Я продам коттедж. Только не Дейвиду Хьюитсону. Я продам его человеку, который будет о нем заботиться и сделает из него настоящий дом. А деньги, которые я получу за него, плюс те, что твой троюродный брат оставил мне в банке, я передам в благотворительный фонд от его имени.

Она замолчала. Зачем она ему это рассказывает? Словно где-то в глубине души хочет оправдаться. Зачем, если вина целиком лежит на нем? Именно он жестоко и преднамеренно обманул ее!

— Как только я найду подходящего покупателя, я продам дом и уеду отсюда, — тусклым голосом закончила она. — Не думаю, что твой брат сделал мне одолжение, назначив меня своей единственной наследницей. — Она горько усмехнулась. — Если бы он этого не сделал, то по крайней мере я не встретила бы человека, которого… — Она опять замолчала и сердито прикусила губу, сообразив, что едва не призналась ему в любви. И попыталась исправить положение:

— Который так меня обманул и который так обо мне плохо думает. Ты меня удивил, честное слово. Люк. В наше время, когда никто не может быть застрахован от ужасных последствий случайных связей, ты рискнул связаться с женщиной, которая совратила старика ради его денег…
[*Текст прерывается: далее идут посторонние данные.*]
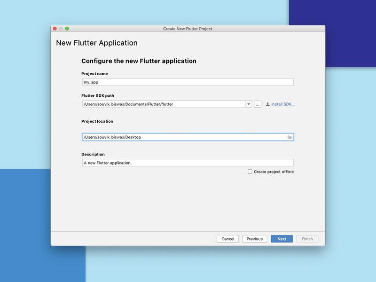Click the Next button
Viewport: 376px width, 282px height.
pyautogui.click(x=281, y=239)
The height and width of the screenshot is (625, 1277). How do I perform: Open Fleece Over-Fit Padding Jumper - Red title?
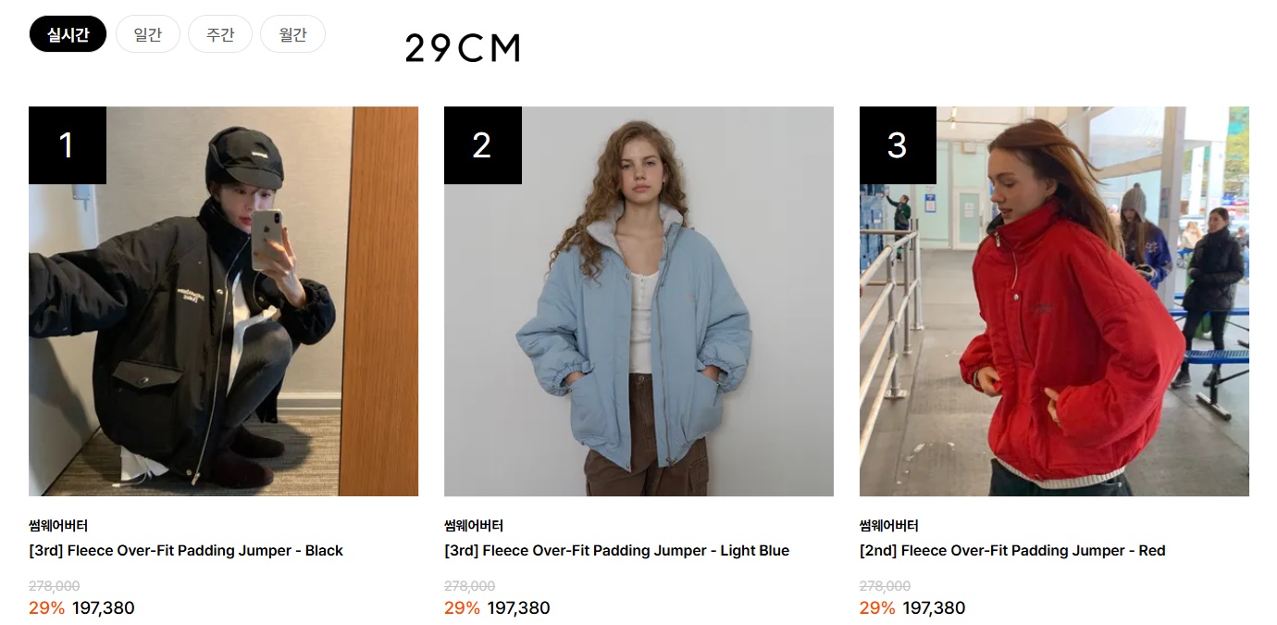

— Черт побери! — резко прервал ее Люк. — Я никогда так не думал. Тем более после того, как узнал тебя. Если даже и думал вначале, — уже спокойнее добавил он, — сейчас все это не имеет значения.

Мелани замерла, приподнявшись в кресле.

— То, что мы пережили сегодня, — мягко продолжал Люк, — для меня было так необычно, что я надеялся, я верил, что…

— Я не хочу об этом говорить, — резко заявила Мелани. Хотя на самом деле она не смела об этом говорить. Ей было страшно: если они об этом заговорят, то она совсем потеряет над собой контроль, а этого нельзя себе позволять. Он уже обманул ее однажды; и хотя объяснения его звучали вполне логично, она все еще находилась во власти пережитой обиды и унижения.